The performances of the cast ground Civil War in lived reality. Garland’s choice to centre the story on journalists means the cast must balance detachment with vulnerability, and they do so with remarkable precision. Kirsten Dunst delivers a weary, haunted turn as a veteran photojournalist, her every glance weighted with the exhaustion of witnessing too much. Cailee Spaeny, as her younger counterpart, embodies the tension between idealism and disillusionment, her wide-eyed determination slowly eroded by the brutality around her. Together, they form a dynamic that feels painfully authentic: the mentor who has seen too much, and the apprentice who is learning what that means.

Nick Offerman’s appearance is brief but unforgettable. Known to many for his dry wit and warmth, here he channels something entirely different: authority laced with menace. As the President, he acts as a symbol, an embodiment of power clinging to legitimacy in a fractured nation. Offerman’s performance is chilling precisely because it is understated. He doesn’t rant or posture; he delivers his lines with a calm, almost bureaucratic certainty that makes the violence around him feel all the more horrifying. It’s a reminder of how quickly charisma can curdle into control, and how dangerous quiet conviction can be in the wrong hands.

Other supporting players add texture to the journey. Wagner Moura brings a restless energy, a sense of reckless drive that contrasts sharply with Dunst’s restraint. Jesse Plemons, in a harrowing cameo, embodies the banality of cruelty. His casual interrogation scene is one of the film’s most disturbing moments, precisely because it feels so plausible. Each performance contributes to the film’s atmosphere of dread, making the collapse of civility feel not just possible, but inevitable.

The sniper sequence is, for me, the film’s most harrowing moment, and my favourite scene. It strips away the chaos of battle and distils the horror of civil conflict into something cold and precise. The journalists find themselves pinned down, unable to move, every step measured against the unseen scope of a rifle. Garland stages it with unbearable tension. complete with long silences punctuated by sudden violence, the camera lingering on faces as fear and calculation take hold. What unsettled me most was not just the danger, but the banality of it: one man, hidden, methodical, reducing human lives to targets. It’s a scene that captures the fragility of safety in a fractured society, and it lingers because, again, it feels so plausible.

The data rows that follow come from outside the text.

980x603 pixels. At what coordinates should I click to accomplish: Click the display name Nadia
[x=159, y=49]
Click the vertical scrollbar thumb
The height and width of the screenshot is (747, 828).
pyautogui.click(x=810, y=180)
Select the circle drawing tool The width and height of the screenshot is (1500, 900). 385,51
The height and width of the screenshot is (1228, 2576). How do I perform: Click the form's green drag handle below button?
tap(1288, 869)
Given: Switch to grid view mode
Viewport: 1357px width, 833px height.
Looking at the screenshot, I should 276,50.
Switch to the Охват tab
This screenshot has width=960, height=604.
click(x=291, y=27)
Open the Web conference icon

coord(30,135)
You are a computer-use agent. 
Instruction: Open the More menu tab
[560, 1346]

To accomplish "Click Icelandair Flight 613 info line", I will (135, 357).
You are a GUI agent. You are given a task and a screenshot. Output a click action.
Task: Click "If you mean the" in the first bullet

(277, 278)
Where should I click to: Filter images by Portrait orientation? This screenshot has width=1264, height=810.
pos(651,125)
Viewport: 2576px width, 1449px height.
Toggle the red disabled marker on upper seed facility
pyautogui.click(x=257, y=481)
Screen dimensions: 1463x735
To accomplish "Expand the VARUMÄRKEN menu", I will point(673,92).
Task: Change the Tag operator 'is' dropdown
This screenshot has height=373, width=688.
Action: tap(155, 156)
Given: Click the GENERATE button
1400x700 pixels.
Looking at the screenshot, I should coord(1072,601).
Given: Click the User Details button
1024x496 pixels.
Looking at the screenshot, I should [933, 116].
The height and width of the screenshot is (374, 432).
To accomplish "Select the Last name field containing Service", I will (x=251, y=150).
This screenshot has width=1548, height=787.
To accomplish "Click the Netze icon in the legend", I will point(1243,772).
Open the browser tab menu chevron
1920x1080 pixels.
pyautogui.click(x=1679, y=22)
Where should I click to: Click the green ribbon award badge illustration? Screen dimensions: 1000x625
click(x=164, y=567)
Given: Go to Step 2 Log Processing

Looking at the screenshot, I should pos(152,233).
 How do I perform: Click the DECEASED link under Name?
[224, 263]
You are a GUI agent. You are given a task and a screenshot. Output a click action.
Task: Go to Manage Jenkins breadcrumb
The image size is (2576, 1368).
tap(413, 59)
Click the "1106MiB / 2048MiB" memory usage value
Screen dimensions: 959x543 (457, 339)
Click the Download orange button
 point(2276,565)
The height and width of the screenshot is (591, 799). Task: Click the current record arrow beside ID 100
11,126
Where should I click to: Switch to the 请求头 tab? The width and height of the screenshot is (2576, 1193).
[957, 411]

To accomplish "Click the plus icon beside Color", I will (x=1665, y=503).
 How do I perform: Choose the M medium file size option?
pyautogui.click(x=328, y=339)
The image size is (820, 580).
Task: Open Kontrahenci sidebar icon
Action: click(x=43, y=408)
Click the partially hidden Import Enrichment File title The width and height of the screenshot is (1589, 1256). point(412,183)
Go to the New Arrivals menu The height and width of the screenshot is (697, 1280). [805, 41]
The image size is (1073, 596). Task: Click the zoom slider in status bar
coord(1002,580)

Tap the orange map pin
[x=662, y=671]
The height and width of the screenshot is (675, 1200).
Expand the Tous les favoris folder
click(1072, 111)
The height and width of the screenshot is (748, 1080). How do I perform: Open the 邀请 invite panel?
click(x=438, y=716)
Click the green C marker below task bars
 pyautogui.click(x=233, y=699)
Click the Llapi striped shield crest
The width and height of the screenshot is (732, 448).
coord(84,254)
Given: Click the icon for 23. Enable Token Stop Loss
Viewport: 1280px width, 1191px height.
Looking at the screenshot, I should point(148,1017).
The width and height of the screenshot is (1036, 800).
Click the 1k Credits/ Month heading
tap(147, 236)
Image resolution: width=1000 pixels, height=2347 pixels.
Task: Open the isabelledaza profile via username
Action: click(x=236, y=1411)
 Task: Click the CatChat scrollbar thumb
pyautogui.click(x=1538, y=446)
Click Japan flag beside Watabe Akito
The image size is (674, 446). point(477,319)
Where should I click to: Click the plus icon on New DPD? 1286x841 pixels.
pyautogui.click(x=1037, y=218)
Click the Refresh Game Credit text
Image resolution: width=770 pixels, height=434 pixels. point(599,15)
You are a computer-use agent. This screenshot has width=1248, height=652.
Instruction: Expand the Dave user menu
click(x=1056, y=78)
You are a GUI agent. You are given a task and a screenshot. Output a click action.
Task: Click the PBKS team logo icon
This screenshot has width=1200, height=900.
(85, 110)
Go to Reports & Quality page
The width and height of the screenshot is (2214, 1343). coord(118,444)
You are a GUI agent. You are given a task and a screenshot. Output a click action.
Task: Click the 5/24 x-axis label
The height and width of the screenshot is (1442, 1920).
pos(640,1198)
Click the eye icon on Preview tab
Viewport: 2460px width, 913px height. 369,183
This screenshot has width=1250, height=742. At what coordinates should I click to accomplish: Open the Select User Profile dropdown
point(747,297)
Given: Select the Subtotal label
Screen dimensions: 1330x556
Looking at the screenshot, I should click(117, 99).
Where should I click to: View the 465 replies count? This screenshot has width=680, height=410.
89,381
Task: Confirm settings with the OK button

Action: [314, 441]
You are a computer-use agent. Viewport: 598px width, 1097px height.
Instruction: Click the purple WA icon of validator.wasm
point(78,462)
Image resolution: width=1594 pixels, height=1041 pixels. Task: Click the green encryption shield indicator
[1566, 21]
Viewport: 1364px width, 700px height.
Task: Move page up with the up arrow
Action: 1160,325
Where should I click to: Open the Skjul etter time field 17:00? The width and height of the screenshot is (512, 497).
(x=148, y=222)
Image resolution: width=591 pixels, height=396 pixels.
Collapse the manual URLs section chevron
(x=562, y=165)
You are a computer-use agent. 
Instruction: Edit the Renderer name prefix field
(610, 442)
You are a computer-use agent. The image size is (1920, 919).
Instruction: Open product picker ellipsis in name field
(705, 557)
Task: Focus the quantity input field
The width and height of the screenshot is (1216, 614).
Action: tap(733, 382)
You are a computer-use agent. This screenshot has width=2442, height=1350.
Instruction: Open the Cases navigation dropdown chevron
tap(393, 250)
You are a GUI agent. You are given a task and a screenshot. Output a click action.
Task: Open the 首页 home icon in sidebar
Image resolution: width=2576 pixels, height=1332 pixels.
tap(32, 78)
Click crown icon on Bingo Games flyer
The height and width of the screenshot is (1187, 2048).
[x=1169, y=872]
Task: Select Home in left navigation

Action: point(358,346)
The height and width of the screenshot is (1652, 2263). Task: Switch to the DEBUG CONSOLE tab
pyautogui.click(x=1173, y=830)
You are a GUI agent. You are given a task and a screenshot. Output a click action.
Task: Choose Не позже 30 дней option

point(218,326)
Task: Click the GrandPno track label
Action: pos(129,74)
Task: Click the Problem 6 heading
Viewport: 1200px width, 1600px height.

Civil War is upsetting because it feels possible. Garland doesn’t present a dystopia so much as a mirror tilted slightly forward in time. For Americans, it’s a direct confrontation with their own cultural fissures. For those of us watching from abroad, it’s a reminder to examine our own.

The question isn’t whether we would fare better in the UK. The question is whether we’re willing to recognise the cracks before they widen.